There is zero way to "people-proof" a system. And unfortunately people have become too reliant on technology to catch their mistakes. A simple look at the vial or stopping to think that "wait I haven't had to reconstitute Versed before" would be nursing 101 level medication safety checking.
Again, it is very simple to think the problem is fixed by blaming her alone. People proofing just means redundancies are built into processes so when human error does occur, there are protective mechanisms in place to prevent harm. We used to keep KCL as floor stock next to the sterile water and normal saline for diluents. It was very easy to pick up KCL by mistake. We could just blame the nurse who picked it up by accident for not looking at the vial, but that would not prevent the next nurse from making the same mistake.

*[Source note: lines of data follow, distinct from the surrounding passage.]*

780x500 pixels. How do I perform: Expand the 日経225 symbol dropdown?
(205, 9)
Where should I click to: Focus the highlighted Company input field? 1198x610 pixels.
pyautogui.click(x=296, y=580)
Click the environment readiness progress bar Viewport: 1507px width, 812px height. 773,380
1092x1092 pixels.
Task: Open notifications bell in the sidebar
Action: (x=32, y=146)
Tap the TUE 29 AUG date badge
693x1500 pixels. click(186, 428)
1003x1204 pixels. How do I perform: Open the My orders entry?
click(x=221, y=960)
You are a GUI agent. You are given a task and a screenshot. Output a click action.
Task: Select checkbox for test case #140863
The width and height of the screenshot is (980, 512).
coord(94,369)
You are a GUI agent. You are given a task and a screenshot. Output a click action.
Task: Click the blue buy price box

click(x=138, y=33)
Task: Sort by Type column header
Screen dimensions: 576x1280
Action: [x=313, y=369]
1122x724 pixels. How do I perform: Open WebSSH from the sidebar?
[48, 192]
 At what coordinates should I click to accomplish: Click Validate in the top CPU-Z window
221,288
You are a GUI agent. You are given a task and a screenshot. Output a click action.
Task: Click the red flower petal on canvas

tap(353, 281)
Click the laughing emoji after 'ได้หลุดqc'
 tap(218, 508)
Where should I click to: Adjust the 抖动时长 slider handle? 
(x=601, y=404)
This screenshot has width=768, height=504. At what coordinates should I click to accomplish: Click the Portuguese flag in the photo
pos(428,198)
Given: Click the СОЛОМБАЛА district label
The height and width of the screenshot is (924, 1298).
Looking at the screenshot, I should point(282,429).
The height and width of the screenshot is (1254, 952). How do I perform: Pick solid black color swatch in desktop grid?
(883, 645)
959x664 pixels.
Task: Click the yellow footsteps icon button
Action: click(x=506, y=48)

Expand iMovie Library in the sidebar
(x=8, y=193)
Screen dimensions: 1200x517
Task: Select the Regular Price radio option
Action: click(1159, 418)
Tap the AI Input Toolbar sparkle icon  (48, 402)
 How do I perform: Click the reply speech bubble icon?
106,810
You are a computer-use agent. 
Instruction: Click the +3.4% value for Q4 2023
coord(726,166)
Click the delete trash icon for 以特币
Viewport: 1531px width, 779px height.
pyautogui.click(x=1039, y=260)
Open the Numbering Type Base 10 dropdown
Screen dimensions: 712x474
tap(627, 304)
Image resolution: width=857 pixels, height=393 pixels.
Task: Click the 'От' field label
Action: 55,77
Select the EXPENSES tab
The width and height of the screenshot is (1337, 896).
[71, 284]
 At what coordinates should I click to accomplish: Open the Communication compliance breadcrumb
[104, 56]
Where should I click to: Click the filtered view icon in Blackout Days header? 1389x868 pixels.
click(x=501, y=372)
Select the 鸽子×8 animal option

We removed it from floor stock & stopped placing them together. That is not relying on technology - it is examining all contributing factors, evaluating foreseeable mistakes, and changing systems/processes/workflows. I think if you actually read the corrective action plan, you will see that many other dangerous mistakes were waiting to happen. It is not either hold her accountable or make the system safer. We have to do both.
EdieBrous said:Again, it is very simple to think the problem is fixed by blaming her alone. People proofing just means redundancies are built into processes so when human error does occur, there are protective mechanisms in place to prevent harm. We used to keep KCL as floor stock next to the sterile water and normal saline for diluents. It was very easy to pick up KCL by mistake. We could just blame the nurse who picked it up by accident for not looking at the vial, but that would not prevent the next nurse from making the same mistake. We removed it from floor stock & stopped placing them together. That is not relying on technology - it is examining all contributing factors, evaluating foreseeable mistakes, and changing systems/processes/workflows. I think if you actually read the corrective action plan, you will see that many other dangerous mistakes were waiting to happen. It is not either hold her accountable or make the system safer. We have to do both.
Nope.
Looking at the vial would have prevented the death. That nurse opted not to look at the vial to verify contents, not even one single time before injecting it into a woman and then carelessly walking away and letting her die a horrible death over several minutes. First she didn't look at the vial and then she didn't look at the patient. No system changes are going to prevent that level of professional negligence.
toomuchbaloney said:Nope.
Looking at the vial would have prevented the death. That nurse opted not to look at the vial to verify contents, not even one single time before injecting it into a woman and then carelessly walking away and letting her die a horrible death over several minutes. First she didn't look at the vial and then she didn't look at the patient. No system changes are going to prevent that level of professional negligence.
I wish I could like this 1000x!
Hoosier_RN, MSN
3,968 Posts
I can't even believe that anyone would pay for the "pleasure" of her company on a cruise!